Rheumatology: Medical science / study of arthritis and other musculoskeletal conditions affecting joints, bones, muscles and soft tissues.
Serum ferritin (SF) test: A blood test that measures the amount of ferritin circulating in the blood serum. Results are shown as a number. See Testing page.
The Haemochromatosis Society (THS): A patient and membership based charitable organisation.
Transferrin: An iron-binding blood plasma glycoprotein that controls the level of free iron in biological fluids.
Transferrin saturation (TS) test: A blood test that measures the amount of iron that transferrin can bind and transport in the serum. Results are shown as a percentage figure. See Testing page.
Type 1 haemochromatosis: Haemochromatosis as a result of mutations in the HFE gene, the vast majority of cases are Type 1. A recessive condition.
Type 2 haemochromatosis: Juvenile Haemochromatosis caused by mutations in either the HFE2 or HAMP gene. A recessive condition.
Type 3 haemochromatosis: Rarer form of haemochromatosis as a result of mutations in the TFR2 gene. A recessive condition.

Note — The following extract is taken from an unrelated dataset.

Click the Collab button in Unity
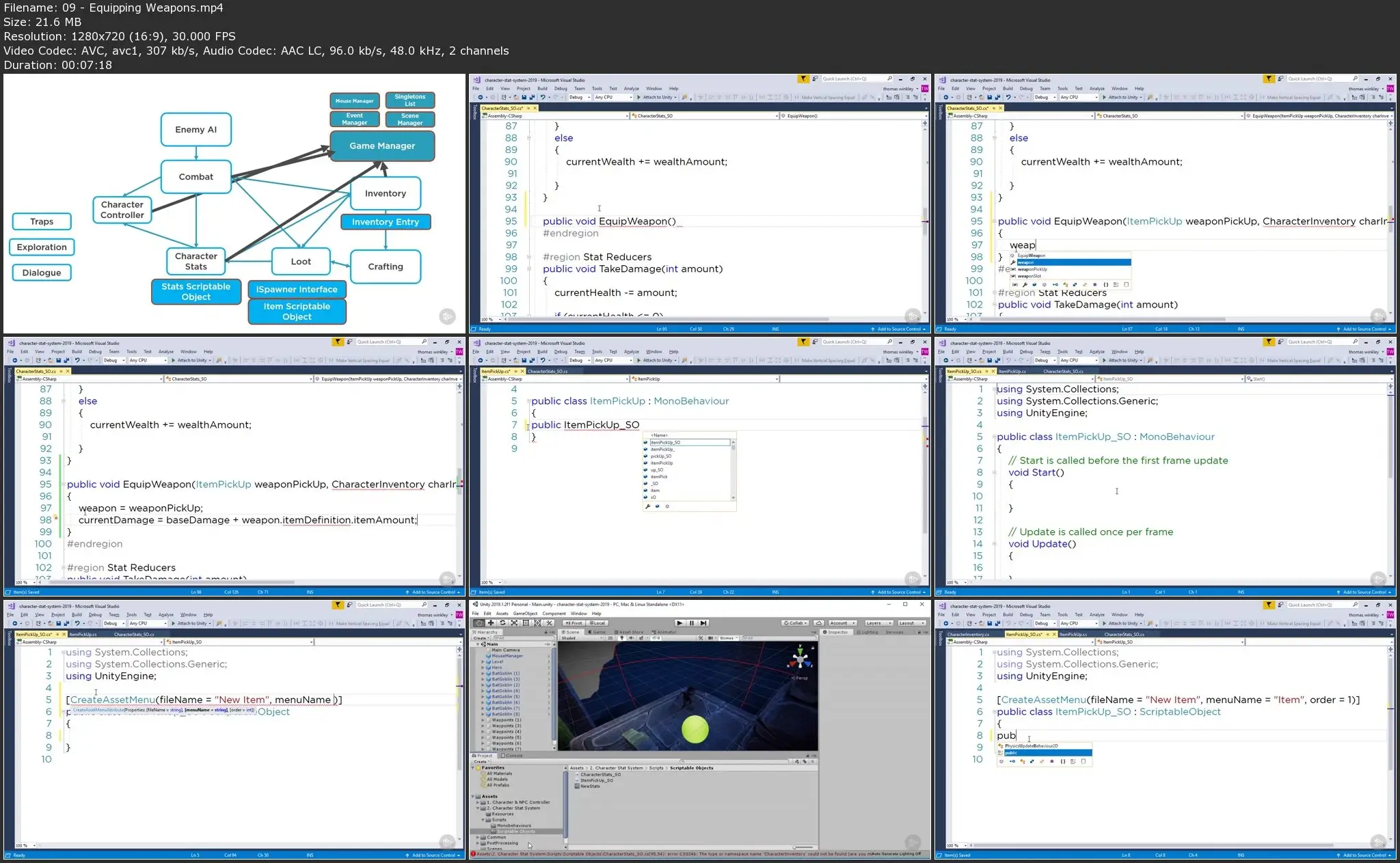Image resolution: width=1400 pixels, height=863 pixels. 795,622
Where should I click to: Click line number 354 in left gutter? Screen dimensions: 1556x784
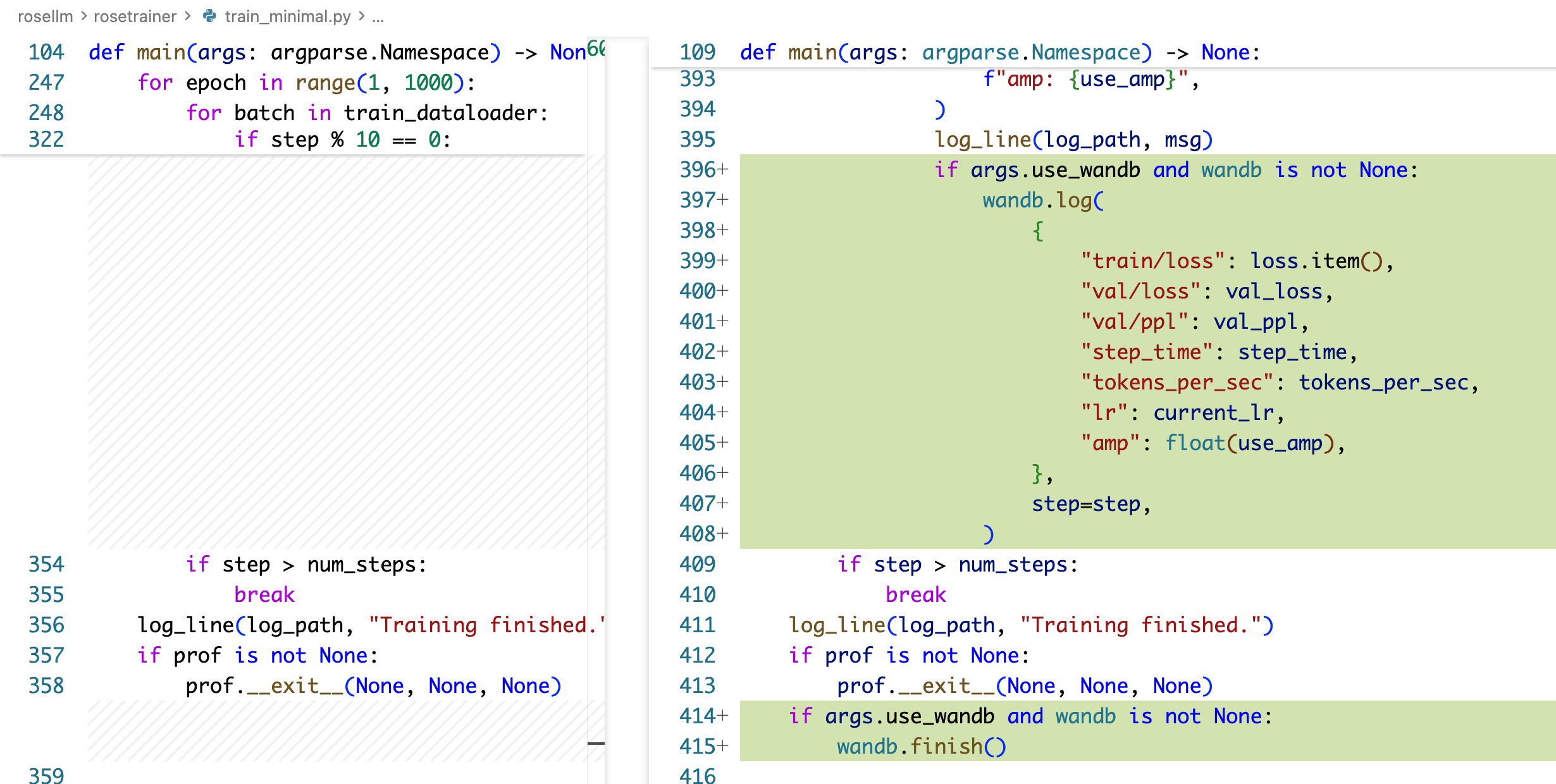pos(46,565)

Type 4 haemochromatosis: Rarer form of haemochromatosis as a result of mutations in the SLC40A1 gene. Also known as Ferroportin Disease. Type 4 hemochromatosis is distinguished by its autosomal dominant inheritance pattern. With this type of inheritance, one copy of the altered gene in each cell is sufficient to cause the disorder. In most cases, an affected person has one parent with the condition.
Detailed information about the 4 types of GH is at this link:
Venesection: Blood-letting, also called phlebotomy.
This is the end of the section about haemochromatosis.